WHAT IS NEEDED: Please repeat the items starting at the line that contains "You are a computer-use agent. Viewport: 1568px" and ending with the final line of the items, swapping "constant" for "variable" and leaving all else unchanged. Return only those lines.

STORED DATA:
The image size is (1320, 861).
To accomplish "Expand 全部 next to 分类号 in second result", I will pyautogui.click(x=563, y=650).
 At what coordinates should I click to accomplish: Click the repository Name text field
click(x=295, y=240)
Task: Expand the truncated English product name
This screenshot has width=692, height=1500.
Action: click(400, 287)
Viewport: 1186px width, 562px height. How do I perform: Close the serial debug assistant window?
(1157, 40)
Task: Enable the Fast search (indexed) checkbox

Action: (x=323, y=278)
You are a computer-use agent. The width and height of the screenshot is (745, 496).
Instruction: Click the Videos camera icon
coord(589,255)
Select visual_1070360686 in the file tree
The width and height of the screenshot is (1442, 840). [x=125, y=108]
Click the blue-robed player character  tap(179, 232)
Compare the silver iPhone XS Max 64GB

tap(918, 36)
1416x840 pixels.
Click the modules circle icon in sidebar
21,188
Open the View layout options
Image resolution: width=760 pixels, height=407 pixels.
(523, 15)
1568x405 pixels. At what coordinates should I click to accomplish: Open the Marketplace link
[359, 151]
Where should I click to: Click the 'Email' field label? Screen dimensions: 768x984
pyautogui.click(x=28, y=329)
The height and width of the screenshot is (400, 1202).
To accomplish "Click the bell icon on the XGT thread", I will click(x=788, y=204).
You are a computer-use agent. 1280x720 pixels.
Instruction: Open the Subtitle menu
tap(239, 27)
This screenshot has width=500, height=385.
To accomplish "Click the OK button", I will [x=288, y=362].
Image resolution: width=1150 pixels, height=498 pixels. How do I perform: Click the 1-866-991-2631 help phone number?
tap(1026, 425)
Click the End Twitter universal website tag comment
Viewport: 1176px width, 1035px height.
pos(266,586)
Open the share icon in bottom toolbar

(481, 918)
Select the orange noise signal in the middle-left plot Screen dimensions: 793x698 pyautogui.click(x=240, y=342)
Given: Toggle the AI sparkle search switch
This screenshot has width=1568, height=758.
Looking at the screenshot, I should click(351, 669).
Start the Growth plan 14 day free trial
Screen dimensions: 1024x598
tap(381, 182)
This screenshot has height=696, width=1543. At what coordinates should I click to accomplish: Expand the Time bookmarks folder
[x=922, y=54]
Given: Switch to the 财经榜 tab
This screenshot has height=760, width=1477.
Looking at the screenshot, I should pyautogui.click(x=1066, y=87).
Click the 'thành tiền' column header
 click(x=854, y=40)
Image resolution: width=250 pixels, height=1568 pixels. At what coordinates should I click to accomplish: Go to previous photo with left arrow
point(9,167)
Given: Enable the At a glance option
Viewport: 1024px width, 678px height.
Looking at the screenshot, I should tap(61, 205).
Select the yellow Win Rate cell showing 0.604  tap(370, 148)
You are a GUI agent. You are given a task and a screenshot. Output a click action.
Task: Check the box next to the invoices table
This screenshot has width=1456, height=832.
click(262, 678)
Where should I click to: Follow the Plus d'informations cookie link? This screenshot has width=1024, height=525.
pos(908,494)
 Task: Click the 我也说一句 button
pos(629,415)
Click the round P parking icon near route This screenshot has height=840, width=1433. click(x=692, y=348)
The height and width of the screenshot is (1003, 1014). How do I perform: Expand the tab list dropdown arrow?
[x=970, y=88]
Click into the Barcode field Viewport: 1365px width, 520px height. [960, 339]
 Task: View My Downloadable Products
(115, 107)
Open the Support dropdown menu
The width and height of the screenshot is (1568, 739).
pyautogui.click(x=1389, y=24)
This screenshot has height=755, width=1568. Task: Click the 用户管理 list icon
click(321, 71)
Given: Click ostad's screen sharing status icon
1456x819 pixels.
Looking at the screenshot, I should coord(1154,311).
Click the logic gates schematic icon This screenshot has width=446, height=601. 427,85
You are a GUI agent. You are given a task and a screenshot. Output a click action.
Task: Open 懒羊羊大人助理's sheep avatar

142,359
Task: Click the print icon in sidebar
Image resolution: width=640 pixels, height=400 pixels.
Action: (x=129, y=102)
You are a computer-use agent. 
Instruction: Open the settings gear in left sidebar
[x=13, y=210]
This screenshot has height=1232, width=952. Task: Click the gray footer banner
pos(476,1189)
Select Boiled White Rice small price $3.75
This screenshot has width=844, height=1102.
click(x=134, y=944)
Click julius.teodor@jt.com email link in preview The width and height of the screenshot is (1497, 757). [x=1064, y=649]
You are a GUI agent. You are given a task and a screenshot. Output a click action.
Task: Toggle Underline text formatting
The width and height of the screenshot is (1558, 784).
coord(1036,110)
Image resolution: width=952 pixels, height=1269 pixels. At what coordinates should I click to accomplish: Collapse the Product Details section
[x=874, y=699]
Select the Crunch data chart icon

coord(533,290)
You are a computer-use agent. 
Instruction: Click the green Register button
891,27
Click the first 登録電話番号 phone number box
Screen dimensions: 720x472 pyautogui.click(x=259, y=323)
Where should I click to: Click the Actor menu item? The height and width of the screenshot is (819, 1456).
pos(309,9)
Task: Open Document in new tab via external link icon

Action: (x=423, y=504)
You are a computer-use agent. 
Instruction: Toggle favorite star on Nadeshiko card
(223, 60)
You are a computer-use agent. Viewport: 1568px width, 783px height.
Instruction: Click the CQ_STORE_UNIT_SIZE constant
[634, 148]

CORRECT RESPONSE:
You are a computer-use agent. Viewport: 1568px width, 783px height.
Instruction: Click the CQ_STORE_UNIT_SIZE variable
[634, 148]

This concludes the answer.